Traduca in inglese la frase seguente, tratta dall'estratto sul lavoro flessibile: "Il lavoro della Moffa presenta chiaramente dei nessi di responsabilità oggettiva tra occupazione, nuove misure di flessibilità, incidenti e caduti sul lavoro."

**Estratto selezionato:**
________________________
La crisi finanziaria, a livello mondiale, sta facendo pagare i suoi costi ai singoli, alle persone. La continua ricerca dell’aumento della produttività strangola il lavoro ed in particolar modo il lavoro sociale e quello cooperativo. In quest’epoca di grandi trasformazioni economiche e di riassetti del mondo del lavoro, la flessibilità dei rapporti fa diminuire le garanzie per i lavoratori; che siano questi generati da relazioni di collaborazione, di prestazioni occasionali o di qualsiasi altra natura.
Il mondo del precariato non distingue più i tempi di vita da quelli del lavoro e questa confusione genera insoddisfazioni, stress, anomalie, incidenti.
“La resistibile ascesa del lavoro flessibile” è un libro di Grazia Moffa, docente di Sociologia del lavoro e ricercatrice dell’Università di Salerno, che ha il merito di presentare un lavoro di ricerca iniziato nel lontano 2006 sugli incidenti e morti sul lavoro, ma soprattutto di riconfigurare la problematica in un rapporto causale.
Durante l’incontro di venerdì 24 maggio, tenutosi presso l’aula 4 della facoltà di Lettere e Filosofia dell’Università di Salerno alle 16:30, il sociologo del lavoro Francesco Calvanese fa presente che la ricerca ha visto impegnati numerosi ed importanti studiosi che hanno ricondotto lo studio ad alcune chiavi interpretative, come l’esame dell’insufficienza delle misure di sicurezza, la scarsa protezione del lavoro degli immigrati, in gran parte irregolari ed in generale l’aggravarsi delle condizioni di lavoro.
Il lavoro della Moffa presenta chiaramente dei nessi di responsabilità oggettiva tra occupazione, nuove misure di flessibilità, incidenti e caduti sul lavoro.
In particolar modo l’autrice approfondisce in un rapporto causa-effetto i nessi tra:
- L’aumento della flessibilità nel lavoro e gli incidenti;
- La diffusione del lavoro precario e gli incidenti;
- L’allargamento del concetto di incidenti sul lavoro alle malattie professionali;
- L’evidenziarsi del carattere di classe di tale problematica: come ad esempio è stato possibile verificare in seguito alle catastrofi naturali e alla distruzione di contrade e villaggi prevalentemente abitate da operai, poveri ed immigrati.
Dagli incidenti scaturiscono morti, malattie, invalidità fisiche momentanee e permanenti. La moltitudine di danni recati ai lavoratori pongono all’ordine del giorno l’accento sulle teorie del suicidio, proprie della sociologia classica.
________________________
**Contenuto del dataset:**
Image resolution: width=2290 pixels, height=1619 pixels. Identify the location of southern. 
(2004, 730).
________________________
**Soluzione:** Moffa's work clearly sets out links of objective responsibility between employment, new flexibility measures, accidents, and deaths on the job.